=== EXERCISE INSTRUCTIONS ===
Give every line of the listing back, exactly as written.

□ □ □ □ □

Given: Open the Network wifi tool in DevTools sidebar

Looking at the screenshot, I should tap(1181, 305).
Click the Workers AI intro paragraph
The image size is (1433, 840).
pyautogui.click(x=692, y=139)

□ □ □ □ □

=== WORKED SOLUTION ===
Given: Open the Network wifi tool in DevTools sidebar

Looking at the screenshot, I should tap(1181, 305).
Click the Workers AI intro paragraph
The image size is (1433, 840).
pyautogui.click(x=692, y=139)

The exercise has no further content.